Insights are displayed in a table with:

  • Name: Specific finding (e.g., "Day 0-to-Day 1 Drop: 67% Never Return")
  • Severity: Critical, High, Medium, or Low
  • Area: Which analysis area found this (churn, engagement, etc.)
  • Players Affected: How many users are impacted
  • Confidence: How confident the AI is (based on data quality and validation)

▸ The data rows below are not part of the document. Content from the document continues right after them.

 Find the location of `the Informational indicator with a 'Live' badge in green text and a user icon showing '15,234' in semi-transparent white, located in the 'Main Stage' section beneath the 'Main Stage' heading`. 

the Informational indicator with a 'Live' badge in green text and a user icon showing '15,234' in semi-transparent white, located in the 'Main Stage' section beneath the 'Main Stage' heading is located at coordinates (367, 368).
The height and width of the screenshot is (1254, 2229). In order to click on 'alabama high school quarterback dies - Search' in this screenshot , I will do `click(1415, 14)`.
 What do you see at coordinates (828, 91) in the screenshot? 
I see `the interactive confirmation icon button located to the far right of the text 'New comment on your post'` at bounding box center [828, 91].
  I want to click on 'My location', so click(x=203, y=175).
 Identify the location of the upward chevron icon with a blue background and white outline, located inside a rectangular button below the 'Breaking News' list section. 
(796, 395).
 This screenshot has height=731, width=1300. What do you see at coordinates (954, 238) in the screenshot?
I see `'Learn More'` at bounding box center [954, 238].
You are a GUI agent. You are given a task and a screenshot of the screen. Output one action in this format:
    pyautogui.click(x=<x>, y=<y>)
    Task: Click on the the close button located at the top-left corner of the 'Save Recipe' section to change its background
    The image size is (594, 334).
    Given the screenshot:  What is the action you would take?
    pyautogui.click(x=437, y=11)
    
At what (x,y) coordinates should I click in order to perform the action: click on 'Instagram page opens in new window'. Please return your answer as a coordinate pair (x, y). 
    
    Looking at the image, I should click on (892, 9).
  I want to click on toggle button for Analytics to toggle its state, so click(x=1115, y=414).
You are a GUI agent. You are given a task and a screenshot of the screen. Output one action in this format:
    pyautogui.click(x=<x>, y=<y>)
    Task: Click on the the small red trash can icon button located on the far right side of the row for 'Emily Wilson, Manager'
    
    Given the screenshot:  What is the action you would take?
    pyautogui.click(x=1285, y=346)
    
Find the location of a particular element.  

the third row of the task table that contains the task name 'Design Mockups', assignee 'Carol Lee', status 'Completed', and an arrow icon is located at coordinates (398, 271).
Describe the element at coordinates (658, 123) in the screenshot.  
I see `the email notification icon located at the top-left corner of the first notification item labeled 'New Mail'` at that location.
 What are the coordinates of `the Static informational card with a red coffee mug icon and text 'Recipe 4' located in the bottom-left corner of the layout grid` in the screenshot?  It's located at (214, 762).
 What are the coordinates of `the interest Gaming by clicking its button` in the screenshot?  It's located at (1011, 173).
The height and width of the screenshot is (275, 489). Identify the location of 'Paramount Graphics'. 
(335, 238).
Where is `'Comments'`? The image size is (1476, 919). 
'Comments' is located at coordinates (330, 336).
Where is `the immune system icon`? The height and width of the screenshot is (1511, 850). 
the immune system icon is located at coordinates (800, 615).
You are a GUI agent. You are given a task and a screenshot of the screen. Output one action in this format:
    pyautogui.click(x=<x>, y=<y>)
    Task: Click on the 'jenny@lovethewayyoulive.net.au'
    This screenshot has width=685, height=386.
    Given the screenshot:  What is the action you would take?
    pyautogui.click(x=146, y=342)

Click an insight name to see:

  • Full description with exact numbers
  • Key indicators (specific metrics)
  • Risk score and confidence
  • Validation results (claimed vs. verified count)
  • The actual SQL queries that discovered this insight

Recommendations

Each recommendation includes:

  • Title: Specific action (e.g., "Send Extra Lives After 3 Failures on Level 42")
  • Impact estimate: Expected improvement (e.g., "+15-20% retention")
  • Effort: Low, Medium, or High
  • Target segment: Exact criteria for who to target
  • Action steps: Numbered implementation steps
  • Related insights: Which insights this recommendation addresses

Feedback

Use the thumbs up/down buttons on insights and recommendations:

  • Like: Tells the agent this finding is valuable — it will monitor for changes
  • Dislike: Tells the agent to avoid similar conclusions — add a comment explaining why

Feedback is used in subsequent runs. The agent won't repeat disliked insights and will track liked ones for changes.

Step 6: Run Again

After reviewing results and providing feedback, run another discovery. The agent will:

  • Not repeat previously found insights (unless data changed)
  • Avoid patterns you disliked
  • Monitor insights you liked for changes
  • Focus on new patterns and unexplored areas

Each run builds on previous context, making discoveries more targeted over time.